In 1995 the Chinook program built by a team of researchers at the university of Alberta beat the world champion in checkers. A key component in their success was building the 8 piece endgame database. In June 2003 the same team computed the 10 piece (5×5) endgame database.
In 2001 we started building endgame databases. Since the 10 piece database was already computed we immediately set our eyes on computing the 11 piece database. Computing the 11 piece databases took years to compute, unfortunately computing the the 11 piece databases by itself is not very useful since the side with 6 pieces typically wins. So we moved on to the 12 piece database.
Number of pieces | Number of positions | Size on disk (positions/byte) |
---|---|---|
8 | 132.537.738.625 | 2.14 GB (62) |
10 | 10.906.624.518.065 | 87.8 GB (124) |
12 | 528.192.915.748.705 | 2.83 TB (187) |
As can be seen in the above table the number of positions in the 12 piece database is quite daunting.
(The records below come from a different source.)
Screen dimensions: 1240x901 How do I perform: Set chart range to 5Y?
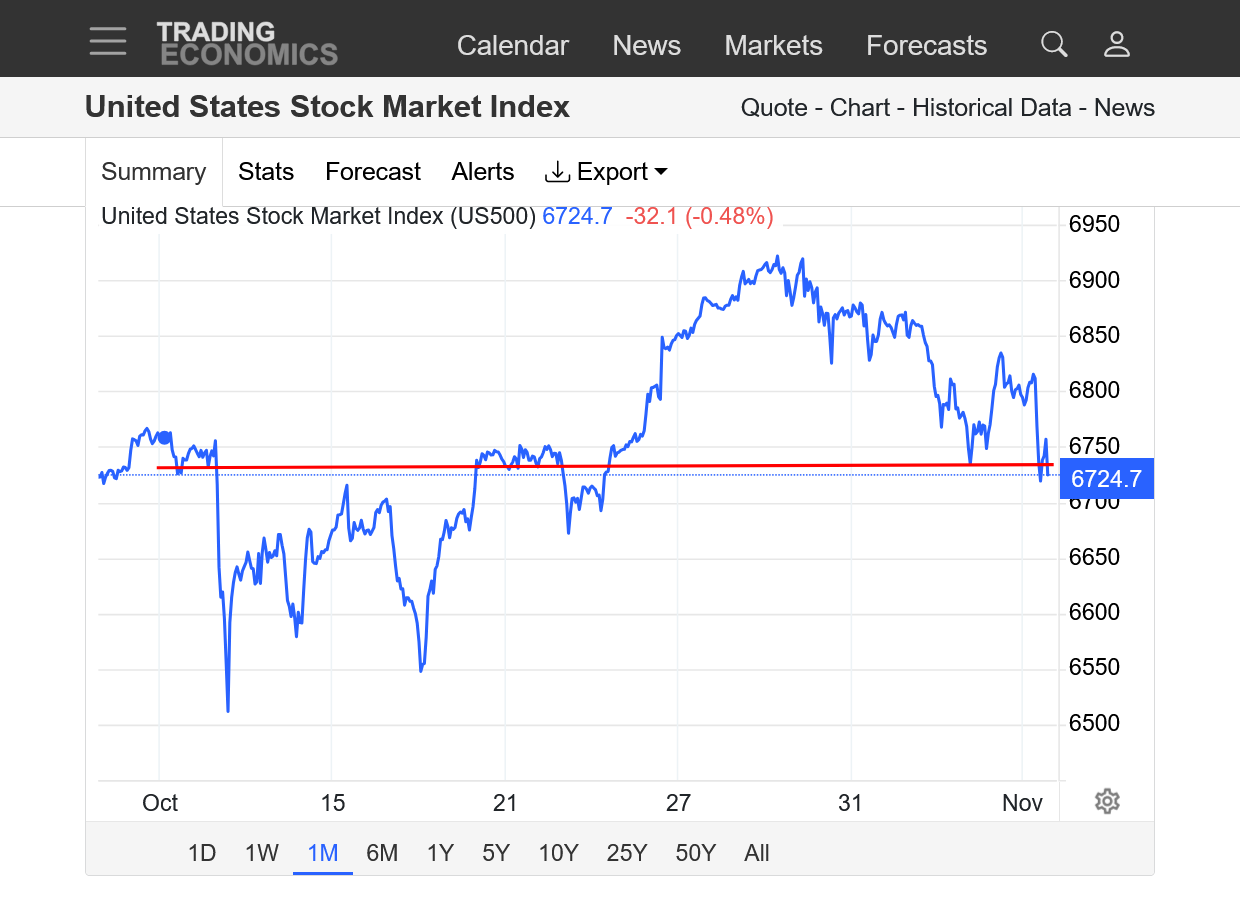(496, 853)
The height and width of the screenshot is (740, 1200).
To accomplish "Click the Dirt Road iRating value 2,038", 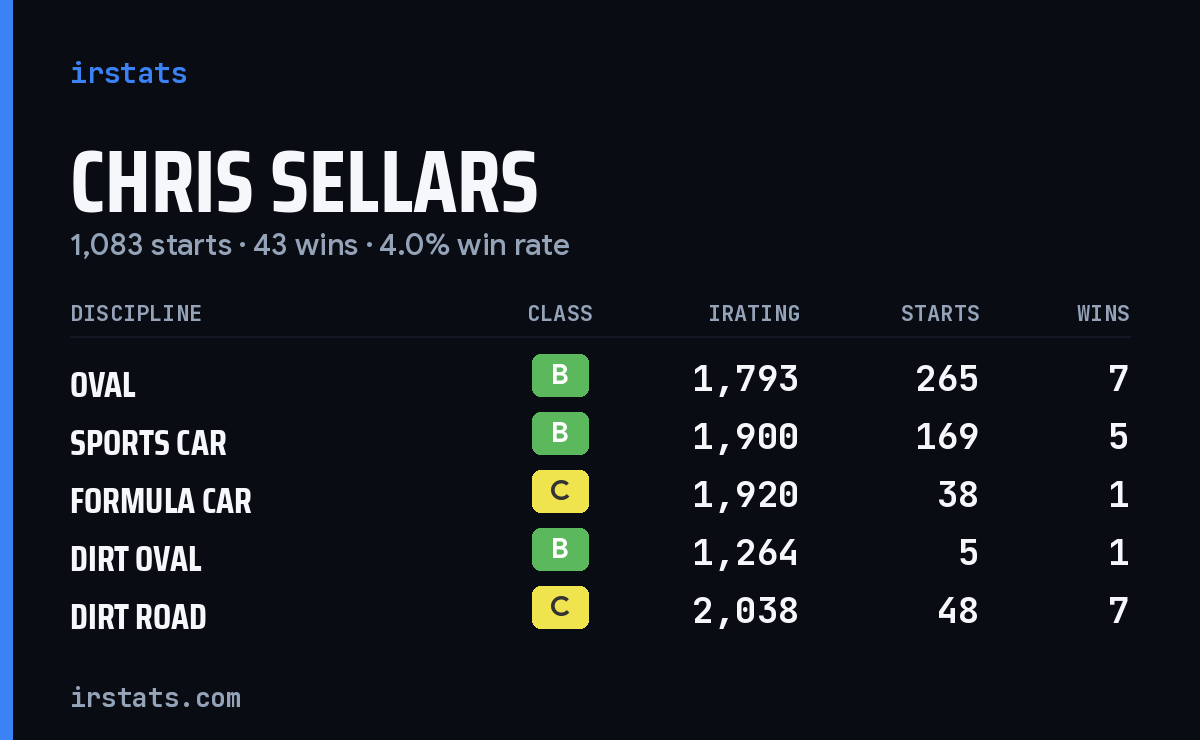I will click(x=746, y=611).
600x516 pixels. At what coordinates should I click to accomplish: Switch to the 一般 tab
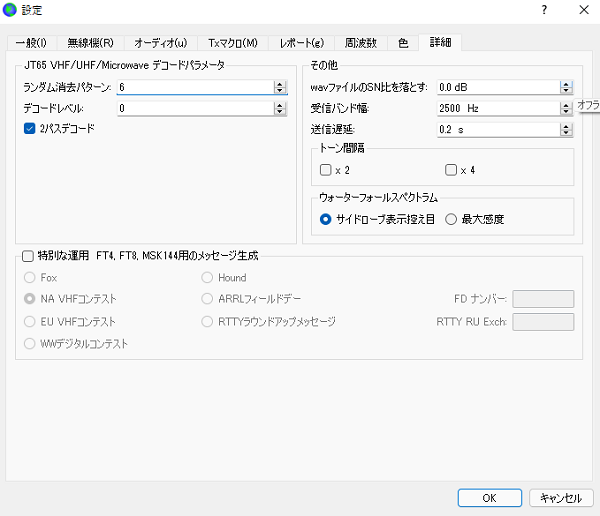click(31, 43)
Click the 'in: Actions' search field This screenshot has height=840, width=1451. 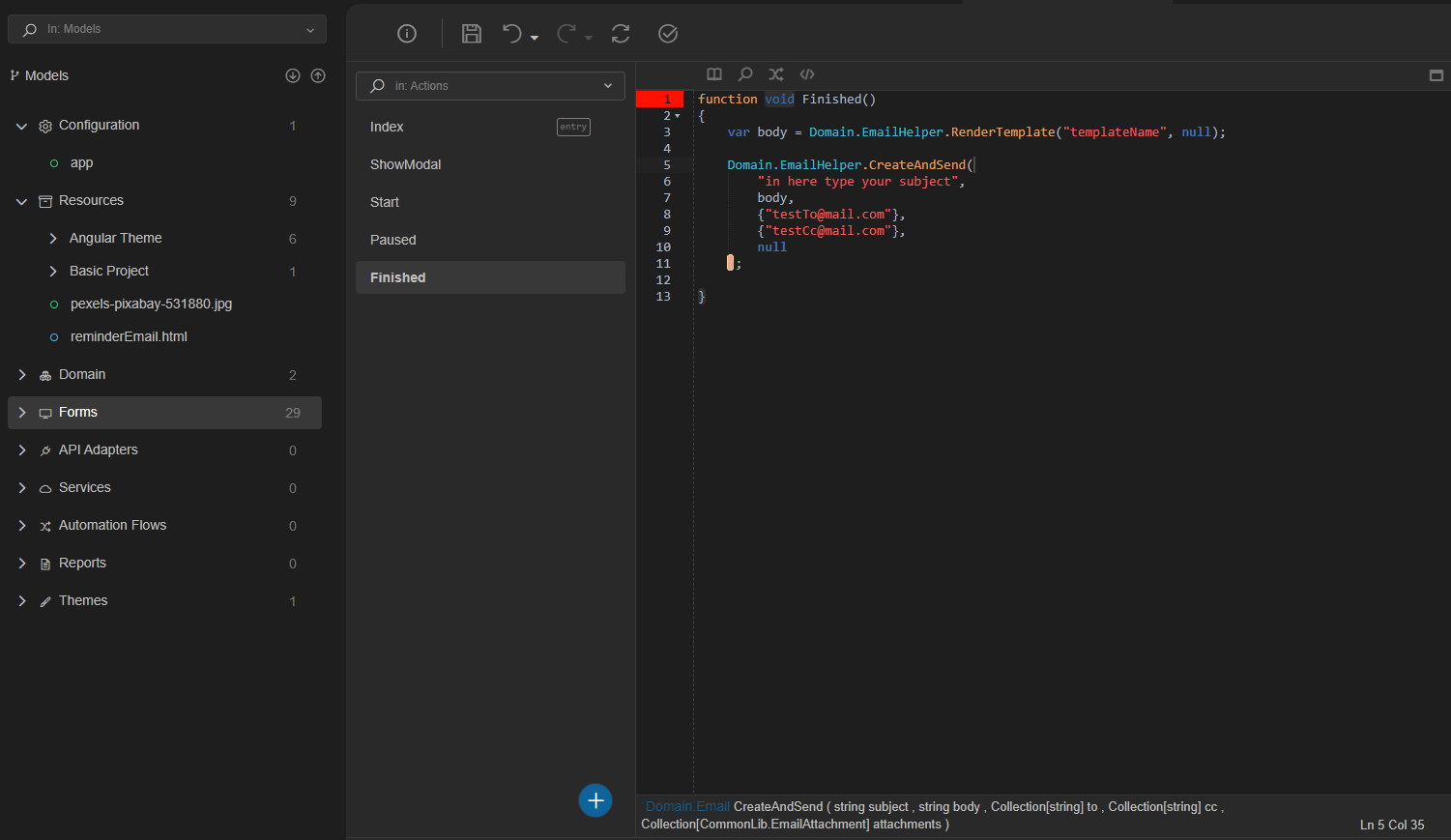tap(490, 85)
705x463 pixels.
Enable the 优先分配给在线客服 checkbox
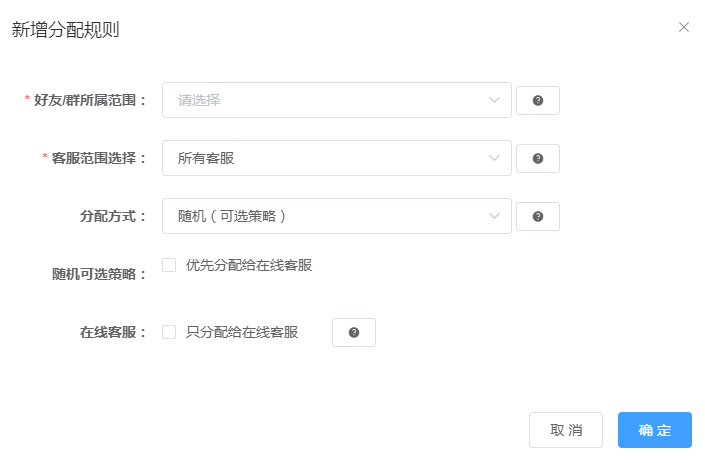point(169,265)
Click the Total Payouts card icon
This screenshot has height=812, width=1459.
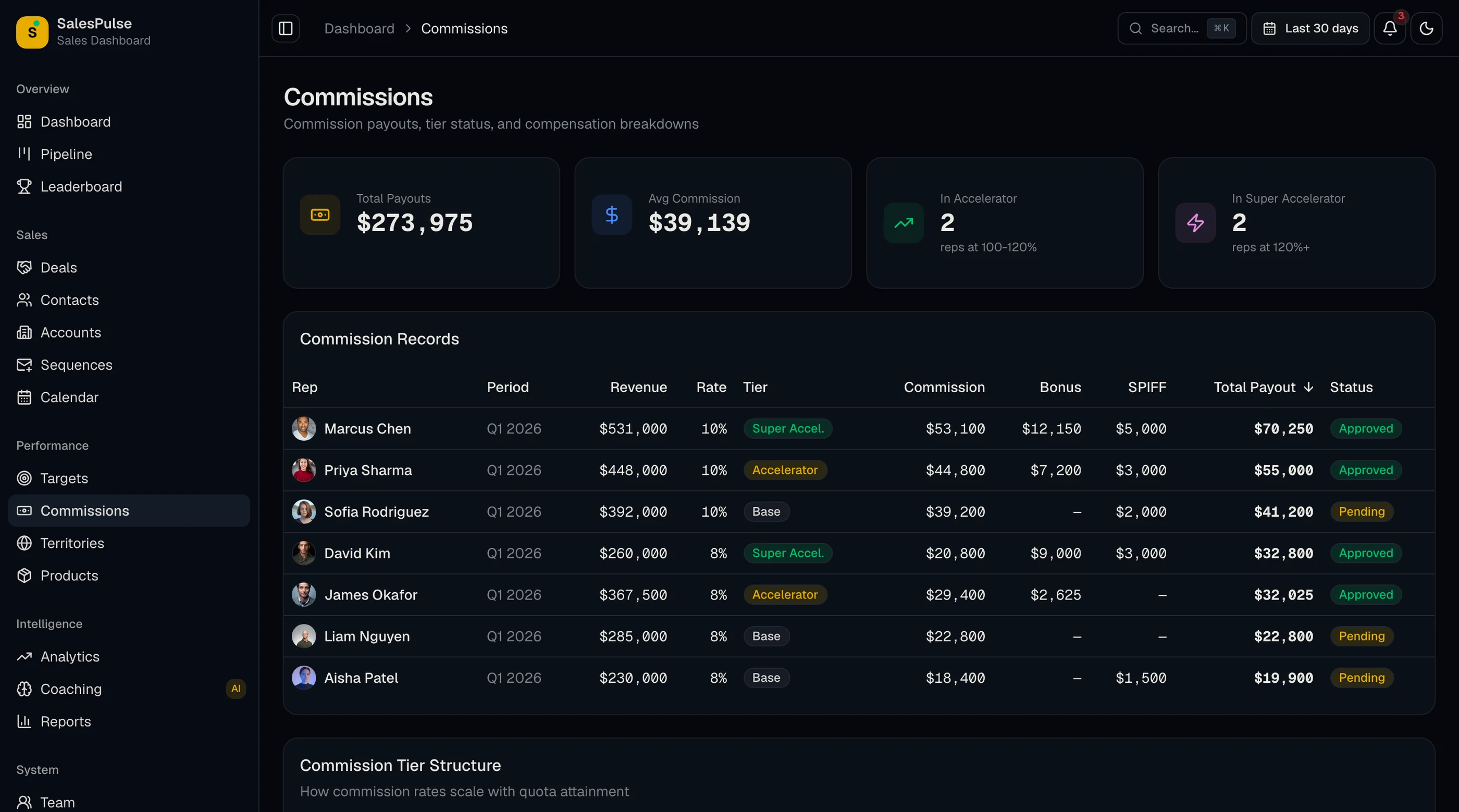point(320,215)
Another problem is that when you add pieces to the board it takes longer to compute the value of each position in the database! The reason for this is quite technical and is given at the end of this article.
Let’s take a look at our generator. The database is sub divided into slices where each slice is computed in one go together with its mirror slice (that holds colour reversed results).
The generator goes through different phases. First the generator iterates only the jumping moves of each position to see if the position can be resolved, then the generator iterates only the moves that advances the most advanced man piece. These two phases only need to be run once since they only look at positions from previously generated slices and that data doesn’t change. The next phase (Non-advancing) can then look at only moves that lead to positions in the same slice being generated. This phase is repeated until no positions have changed value and we can now assume that the rest of positions are drawn.
Performance
As we can see in the above video we are running on 10 year old Intel Xeon computer but still getting quite solid results. We are able to resolve approximately 2 million positions per second including compression, writing to disk and a very expensive verification.
During the complete computation shown above we are performing 21.072.172 database lookups per second!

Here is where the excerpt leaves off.